AVAILABLE RECORDS:
********
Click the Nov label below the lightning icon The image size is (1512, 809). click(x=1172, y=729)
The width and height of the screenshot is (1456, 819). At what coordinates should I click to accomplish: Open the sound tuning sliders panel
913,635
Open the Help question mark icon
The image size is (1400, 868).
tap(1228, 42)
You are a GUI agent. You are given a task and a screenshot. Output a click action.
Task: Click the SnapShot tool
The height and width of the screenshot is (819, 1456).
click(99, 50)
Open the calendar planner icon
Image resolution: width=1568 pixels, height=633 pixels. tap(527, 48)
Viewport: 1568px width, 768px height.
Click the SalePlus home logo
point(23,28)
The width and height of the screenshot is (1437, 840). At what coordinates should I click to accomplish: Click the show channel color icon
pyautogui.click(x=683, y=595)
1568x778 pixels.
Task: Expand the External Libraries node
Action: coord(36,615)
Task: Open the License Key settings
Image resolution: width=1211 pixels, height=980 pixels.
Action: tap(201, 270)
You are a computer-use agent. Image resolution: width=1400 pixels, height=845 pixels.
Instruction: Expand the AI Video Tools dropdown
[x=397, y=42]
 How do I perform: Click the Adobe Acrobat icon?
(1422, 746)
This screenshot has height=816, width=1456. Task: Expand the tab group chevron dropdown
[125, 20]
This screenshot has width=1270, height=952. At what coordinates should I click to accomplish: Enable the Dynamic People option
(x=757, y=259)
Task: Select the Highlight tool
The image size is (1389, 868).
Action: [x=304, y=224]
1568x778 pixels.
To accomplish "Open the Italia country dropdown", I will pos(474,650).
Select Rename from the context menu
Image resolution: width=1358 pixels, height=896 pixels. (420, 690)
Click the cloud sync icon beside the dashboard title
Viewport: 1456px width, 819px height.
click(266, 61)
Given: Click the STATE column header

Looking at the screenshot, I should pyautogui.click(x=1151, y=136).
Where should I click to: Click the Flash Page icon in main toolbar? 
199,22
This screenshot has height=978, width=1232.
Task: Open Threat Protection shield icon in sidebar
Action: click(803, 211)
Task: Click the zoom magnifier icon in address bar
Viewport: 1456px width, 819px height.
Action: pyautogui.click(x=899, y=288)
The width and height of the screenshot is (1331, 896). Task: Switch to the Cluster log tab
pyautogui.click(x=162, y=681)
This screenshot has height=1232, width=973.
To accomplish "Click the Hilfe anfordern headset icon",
********
WORK TO BE COMPLETED:
The data above must be returned in full, exactly as written.

SOLUTION TO THE EXERCISE:
Click the Nov label below the lightning icon The image size is (1512, 809). click(x=1172, y=729)
The width and height of the screenshot is (1456, 819). At what coordinates should I click to accomplish: Open the sound tuning sliders panel
913,635
Open the Help question mark icon
The image size is (1400, 868).
tap(1228, 42)
You are a GUI agent. You are given a task and a screenshot. Output a click action.
Task: Click the SnapShot tool
The height and width of the screenshot is (819, 1456).
click(99, 50)
Open the calendar planner icon
Image resolution: width=1568 pixels, height=633 pixels. tap(527, 48)
Viewport: 1568px width, 768px height.
Click the SalePlus home logo
point(23,28)
The width and height of the screenshot is (1437, 840). At what coordinates should I click to accomplish: Click the show channel color icon
pyautogui.click(x=683, y=595)
1568x778 pixels.
Task: Expand the External Libraries node
Action: coord(36,615)
Task: Open the License Key settings
Image resolution: width=1211 pixels, height=980 pixels.
Action: tap(201, 270)
You are a computer-use agent. Image resolution: width=1400 pixels, height=845 pixels.
Instruction: Expand the AI Video Tools dropdown
[x=397, y=42]
 How do I perform: Click the Adobe Acrobat icon?
(1422, 746)
This screenshot has height=816, width=1456. Task: Expand the tab group chevron dropdown
[125, 20]
This screenshot has width=1270, height=952. At what coordinates should I click to accomplish: Enable the Dynamic People option
(x=757, y=259)
Task: Select the Highlight tool
The image size is (1389, 868).
Action: [x=304, y=224]
1568x778 pixels.
To accomplish "Open the Italia country dropdown", I will pos(474,650).
Select Rename from the context menu
Image resolution: width=1358 pixels, height=896 pixels. (420, 690)
Click the cloud sync icon beside the dashboard title
Viewport: 1456px width, 819px height.
click(266, 61)
Given: Click the STATE column header

Looking at the screenshot, I should pyautogui.click(x=1151, y=136).
Where should I click to: Click the Flash Page icon in main toolbar? 
199,22
This screenshot has height=978, width=1232.
Task: Open Threat Protection shield icon in sidebar
Action: click(803, 211)
Task: Click the zoom magnifier icon in address bar
Viewport: 1456px width, 819px height.
Action: pyautogui.click(x=899, y=288)
The width and height of the screenshot is (1331, 896). Task: Switch to the Cluster log tab
pyautogui.click(x=162, y=681)
This screenshot has height=1232, width=973.
To accomplish "Click the Hilfe anfordern headset icon",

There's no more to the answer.